大規模タイトルではないけれども、ぜひ遊びたい3つのピックアップタイトル

デイヴ・ザ・ダイバー
デイヴ・ザ・ダイバー

 もちろん、大作以外でも優れたゲームはいろいろと登場している。せっかく2023年の振り返り記事なので、特に印象に残った大作ではないゲームをピックアップしてみよう。

 まずは、昼はダイバーとして魚をとり、夜は寿司屋の運営を行うゲーム『デイブ・ザ・ダイバー』だ。月刊コロコロコミックでコミカライズ作品が連載されているし、その作り込みから大きな話題になったゲームなので知っている人も多いはずである。

 前述のように、ダイバーとして魚を捕まえて夜の寿司屋で売るというゲームなのだが、ゲームを進めていくとさまざまな要素がすごい勢いで登場してくる。いけすで魚を育てたり、海洋生物の写真を撮ったりというのはともかく、急にアイドルを応援するオタクのミニゲームがはじまったり、海原雄山みたいな人が出てきて寿司対決をしたりするわけだ。

 目まぐるしいイベントが盛りだくさんで、その勢いに飲まれているときは喜びが続くだろう。Nintendo Switchでも遊べるので、未プレイの人はこの年末年始にこのダブルワークを楽しむのもアリだ。

ViewFinder
ViewFinder

 インスタントカメラで撮影した写真が実体化するパズルゲーム『ViewFinder』も旧Twitter(X)などで話題になった作品だ。これは文章で説明するより映像を見てもらったほうが早いのだが、写真の中身が現れる瞬間が本当にすごいのである。
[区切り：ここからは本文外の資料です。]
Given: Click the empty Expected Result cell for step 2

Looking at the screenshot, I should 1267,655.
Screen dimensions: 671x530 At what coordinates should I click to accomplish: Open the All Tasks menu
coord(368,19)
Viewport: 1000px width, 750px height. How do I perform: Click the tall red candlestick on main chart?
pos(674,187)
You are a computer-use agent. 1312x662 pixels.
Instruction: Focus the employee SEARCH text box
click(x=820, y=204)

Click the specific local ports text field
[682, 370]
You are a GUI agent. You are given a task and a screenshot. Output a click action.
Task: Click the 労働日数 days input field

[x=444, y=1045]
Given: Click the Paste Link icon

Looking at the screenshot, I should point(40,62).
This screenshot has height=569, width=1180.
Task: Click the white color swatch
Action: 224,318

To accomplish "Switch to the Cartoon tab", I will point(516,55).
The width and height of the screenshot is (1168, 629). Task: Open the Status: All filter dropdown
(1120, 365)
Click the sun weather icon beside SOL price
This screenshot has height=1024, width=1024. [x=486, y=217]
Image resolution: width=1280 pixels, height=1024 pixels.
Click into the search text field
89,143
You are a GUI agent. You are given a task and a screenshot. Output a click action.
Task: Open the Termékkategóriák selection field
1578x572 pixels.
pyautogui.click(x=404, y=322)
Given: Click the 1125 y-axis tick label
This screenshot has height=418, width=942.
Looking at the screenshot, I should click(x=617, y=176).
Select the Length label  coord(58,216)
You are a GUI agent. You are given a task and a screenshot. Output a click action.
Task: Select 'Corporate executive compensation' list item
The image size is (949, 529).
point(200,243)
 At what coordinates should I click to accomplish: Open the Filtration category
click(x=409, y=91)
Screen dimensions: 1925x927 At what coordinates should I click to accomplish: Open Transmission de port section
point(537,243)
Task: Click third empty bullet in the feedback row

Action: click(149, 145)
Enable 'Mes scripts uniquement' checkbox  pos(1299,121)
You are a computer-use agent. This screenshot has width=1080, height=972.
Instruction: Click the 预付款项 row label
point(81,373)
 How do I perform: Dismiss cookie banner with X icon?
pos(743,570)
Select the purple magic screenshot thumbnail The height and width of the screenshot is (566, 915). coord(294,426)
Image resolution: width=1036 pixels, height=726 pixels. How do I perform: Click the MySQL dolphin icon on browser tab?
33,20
 たとえば、高いところに行きたいが足場がない。そういうときは階段の写真をかざしてみれば、その場に写真の中の階段が現れるのである。思わず感嘆の声が漏れるようなアイデアがゲームとして実現しているのである。

 ただ、本作はその驚くアイデア止まりになってしまった印象はある。もちろん飽きないような仕組みを用意してくれてはいるものの、バリエーションはほどほどで、場合によっては少し方向性の違う錯視パズルが出てくることも。とはいえ、アイデアは目を見張るものがある作品だ。

『Season: A letter to the future』ゲームプレイトレーラー

 最後に『シーズン ~未来への手紙~』を取り上げよう。このゲームは非常に魅力的だったのであるゲームメディアに記事を書かせてもらおうとしたのだが、「あまりにも記事が読まれないゲームなので……」と断られてしまった悲しい作品でもある。

 本作は端的にいえば「エモくて映えるゲーム」だ。主人公のエステルが滅びゆく世界を自転車で旅しつつ、写真や文章などでさまざまなものを記録して残そうとするアドベンチャーゲームである。

 自転車に乗りながら風を感じる景色、不思議な神が祀られているピンク色の花畑、崩壊したクレーンが自然に飲み込まれている景色など、穏やかなBGMと環境音も相まってたまらない光景ばかりが目に飛び込んでくる。どこを切り取ってもあまりにもエモい。

 一方、そういう世界を「どう記録するのか」というのも本作のポイントだ。主人公はスクラップブックを作って未来に残す手紙を作らなければならず、見えている景色をどう切り取るかで残されるものが変化していく。

 「映え」や「エモい」という表現は対象を魅力的なものに見せるが、しかし正確に物事を表現しているとは言い難い。ましてや人が残した文化が対象となれば、ただ美しいだけでなくその裏に何かあるのだ。

 ……という話にならず、ただ「映え」や「エモい」という段階で終わればこのゲームもより注目されたのかなと思わなくもない。ともあれ、『シーズン ~未来への手紙~』は特別な世界を味わえるゲームになっているだろう。

 さて、このようにゲーマーとしては激動の2023年であったが、2024年もいろいろと注目ゲームが登場する予定である。そちらについては年始の記事でまたお届けしよう。それでは、遊び残したゲームとよい年末を。